Le gymnase Aimé Bergeal de Mantes-la-Ville accueillait la finale du Championnat de France de culturisme ce samedi 8 avril. Parmi les près de 50 compétiteurs venus de la France entière, plusieurs espéraient aussi décrocher leur sélection pour les championnats du monde qui se dérouleront au Mexique. La compétition mantevilloise était organisée par l’Association française de culture physique athlétique et sportive (AFCPAS), en partenariat avec le Club athlétique de Mantes-la-Ville (CAMV). L’occasion de découvrir cette discipline avec Aboubacar Bakayoko, président de l’AFCPAS, mais surtout légende locale de culturisme et champion du monde en 2007.

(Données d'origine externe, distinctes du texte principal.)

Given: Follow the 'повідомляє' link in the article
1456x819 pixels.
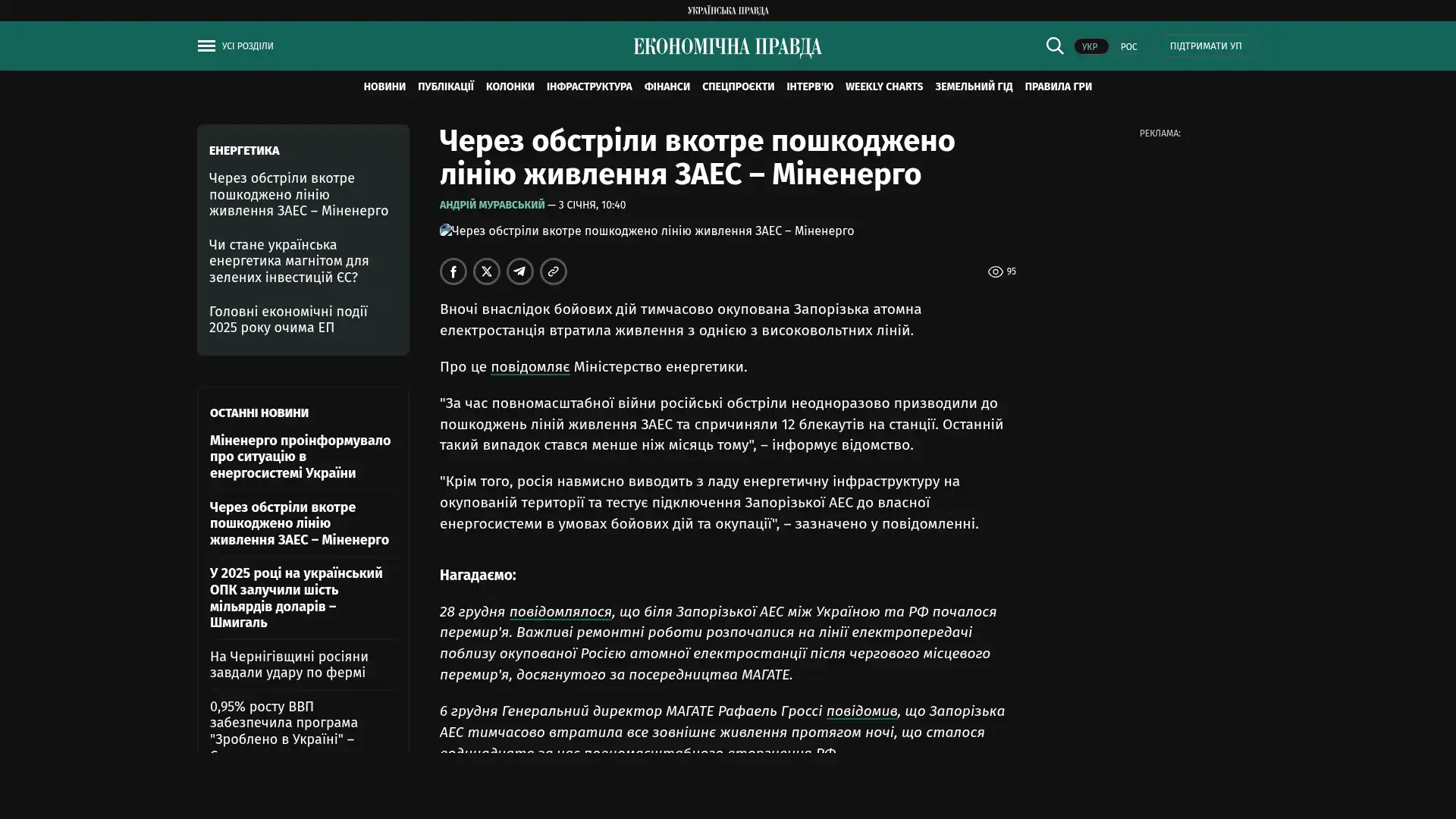Looking at the screenshot, I should tap(529, 367).
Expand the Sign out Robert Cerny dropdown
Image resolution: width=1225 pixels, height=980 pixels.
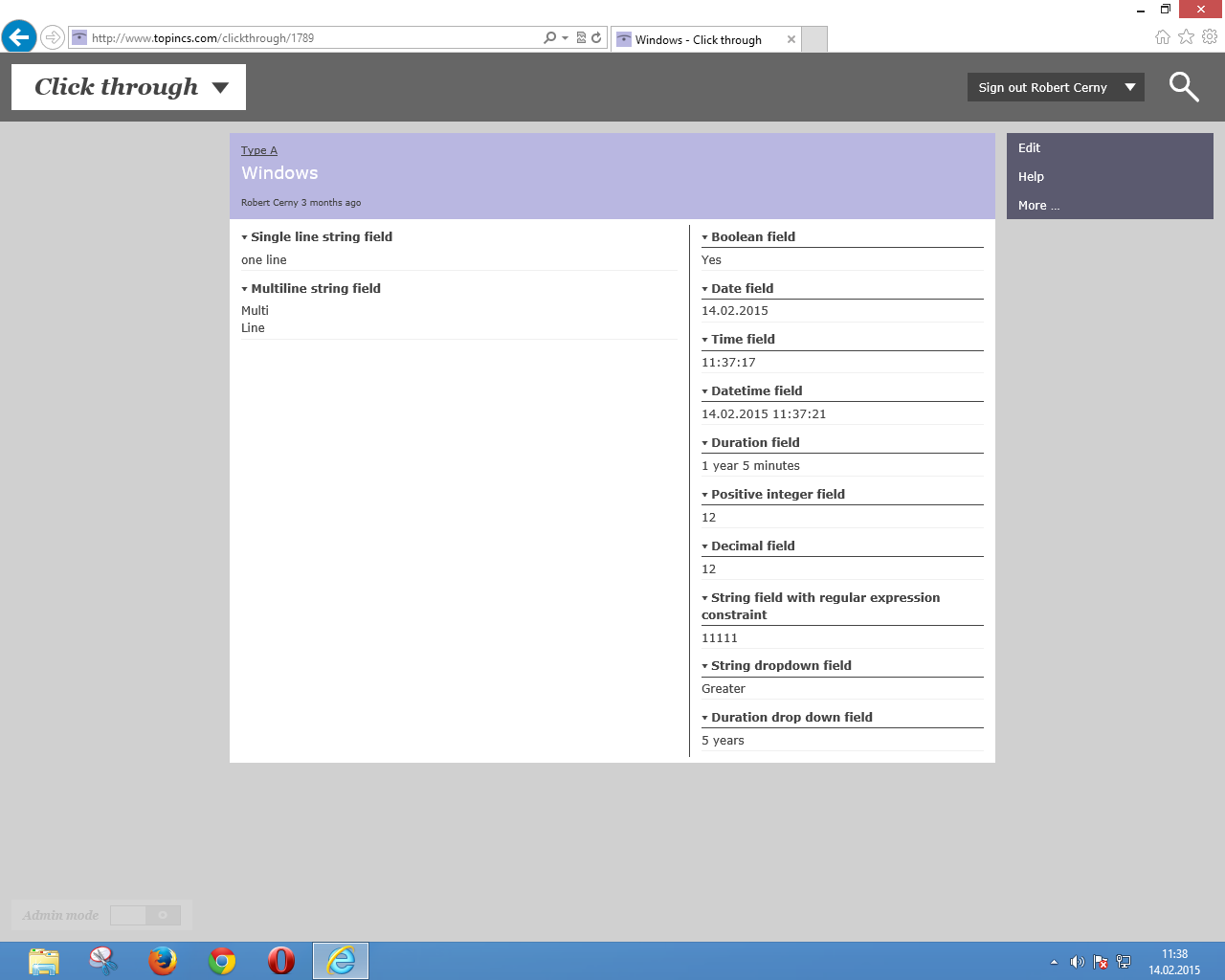(x=1130, y=87)
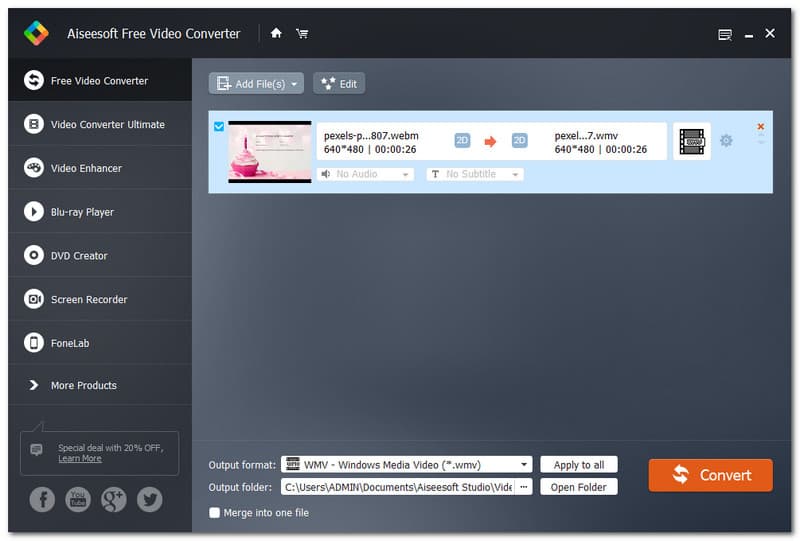The height and width of the screenshot is (541, 800).
Task: Uncheck the pexels video file checkbox
Action: coord(219,126)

« C’est la partie scénique de la musculation, explique Aboubacar Bakayoko du culturisme. On présente le travail fini et ce qui compte, c’est la beauté et le côté esthétique. » Sur scène, les compétiteurs s’enchaînent, tendent leur impressionnante musculature pour présenter le fruit de leur travail, afin de se départager dans les 22 catégories qui sont fonctions du poids, de la taille et de l’âge. « Le sportif a une minute pour présenter sa chorégraphie et chacun est jugé par rapport à sa définition, son équilibre et son harmonie musculaire », détaille Aboubacar Bakayoko.

Pour faire un bon culturisme, l’ancien champion détaille ce qu’il appelle « le triangle de feu », basé sur « une rigueur en terme d’alimentation, un entraînement rigoureux et du repos ». Mais il met en garde contre le « surentraînement » et préconise « entre quatre et cinq séances par semaine pour un compétiteur ». Des séances au cours desquelles sont travaillés « tous les muscles de la cheville au cou ».

Alors qu’au cours de l’année, un culturiste suit un régime basé sur « une alimentation adaptée à la prise de masse », dans les quelques jours qui précèdent une compétition, il « rentre en sèche », confie Aboubacar Bakayoko. C’est une période dont l’objectif est de réduire les graisses accumulées sans toucher aux muscles obtenus, afin que chaque muscle apparaisse plus nettement. « C’est une restriction contrôlée. L’alimentation est une partie importante du culturisme : un verre d’eau peu complètement anéantir tout le travail », prévient la légende locale de la discipline. La veille d’une compétition, les culturistes peuvent donc aller jusqu’à « s’abstenir de boire ».

Aboubacar Bakayoko reconnaît que le culturisme est « une pratique mal connue et méconnue », car souvent associée au dopage. Il explique pour sa part « essayer de faire avancer ce sport […] en inculquant une pratique seine et la philosophie de ce sport ». Derrière ses aspects de performance individuelle, le président de l’AFCPAS vante « un sport collectif dans le partage : ce que tu ne sais pas et que je sais, on le partage ».